» **PROMPT A**:
Can you copy the stamp duty article from "In his much-anticipated" to "for £125,000 or more.", switching "31 March 2021" to "30 June 2021"?
» **PROMPT B**:
How would the stamp duty article go on? Continue it after its last sentence.

» **TEXT UNDER STUDY**:
************

In his much-anticipated summer economic statement, Chancellor Rishi Sunak announced a raft of measures aimed at boosting the UK economy: including a temporary holiday on stamp duty on the first £500,000 of all property sales in England and Northern Ireland, with immediate effect.
In a move firmly aimed at boosting the property market, the tax threshold has been temporarily raised until 31 March 2021. Stamp duty was previously paid on land or property sold for £125,000 or more.
Hatch Brenner Conveyancing Executive commented: “Myself and the Hatch Brenner Residential Property team very much welcome the introduction of the stamp duty holiday. It will give people looking to buy a home confidence, and make it more affordable for people to move house during the current coronavirus pandemic. It is a positive action by the Government to keep the housing market moving. We have seen a steady flow of enquiries from those planning on buying or selling a property – even through lockdown. In particular, since the easing of lockdown, and the relaxation of social distancing to 1m, we have been really busy with lots of new properties entering the housing market as people review their circumstances.”

************

» **DATASET EXCERPTS**:
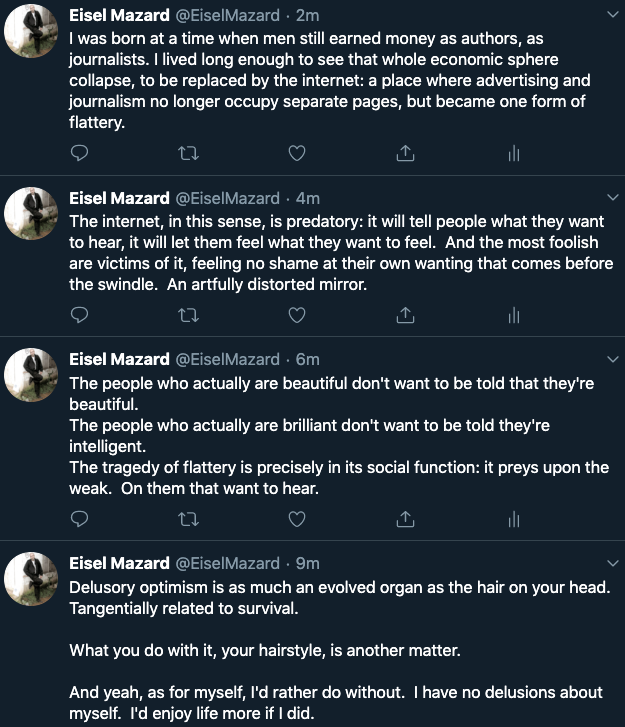Retweet the 'born at a time' tweet

point(188,153)
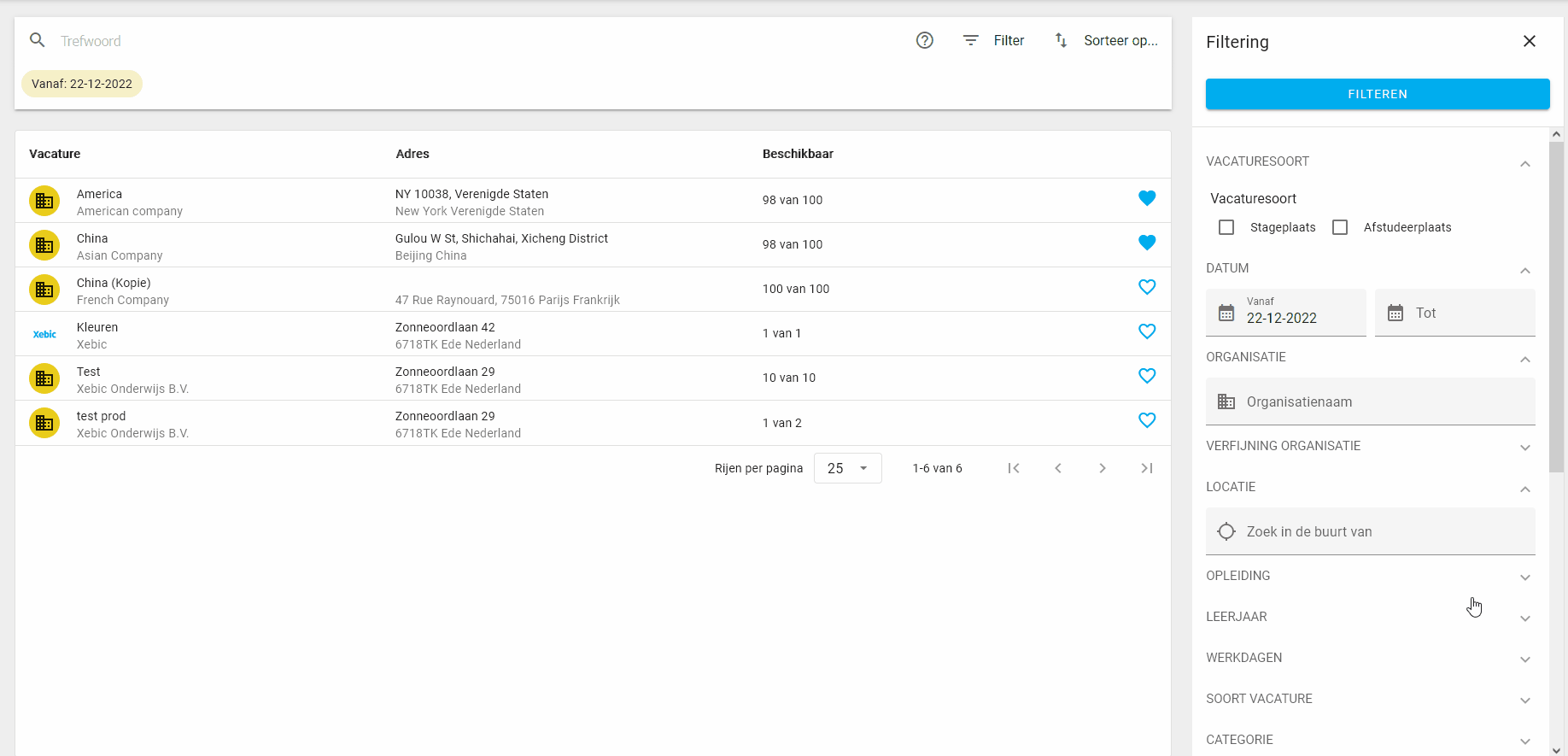Unfavorite the America vacancy heart icon
The width and height of the screenshot is (1568, 756).
[1147, 198]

************

» **ANSWER AREA A**:
In his much-anticipated summer economic statement, Chancellor Rishi Sunak announced a raft of measures aimed at boosting the UK economy: including a temporary holiday on stamp duty on the first £500,000 of all property sales in England and Northern Ireland, with immediate effect.
In a move firmly aimed at boosting the property market, the tax threshold has been temporarily raised until 30 June 2021. Stamp duty was previously paid on land or property sold for £125,000 or more.

» **ANSWER AREA B**:
Stamp Duty Land Tax
Stamp Duty Land Tax (SDLT) is the tax paid in England upon completion by those buying properties and is dependent on the price of the property in question.
From 8 July 2020, anyone completing on a main residence costing up to £500,000 will not have to pay any stamp duty, and any properties costing above £500,000 will only be taxed on their value above that amount. Between £425,000 to £925,000 above £500,000, the stamp duty would be taxed at 5%, and the £575,000 after that (£925,001 to £1.5 million) would be taxed at 10%. Anything remaining over £1.5 million would be taxed at 12%.
According to BBC News, the stamp duty holiday will cut £4,500 off the average stamp duty bill and save some up to £15,000: Stamp duty holiday: How will it work?
The new stamp duty holiday replaces the previous first-time buyer stamp duty discount whereby they previously did not pay stamp duty up to a property value of £300,000.
Landlords and second home buyers
Under the terms of the stamp duty holiday, landlords and second home buyers are eligible for the tax cut, but will still have to pay the additional 3% stamp duty they were previously charged.
Government stamp duty rate calculator
The rates have been adjusted in the Government SDLT calculator which is an easy tool to work out the SDLT payable for most residential property transactions.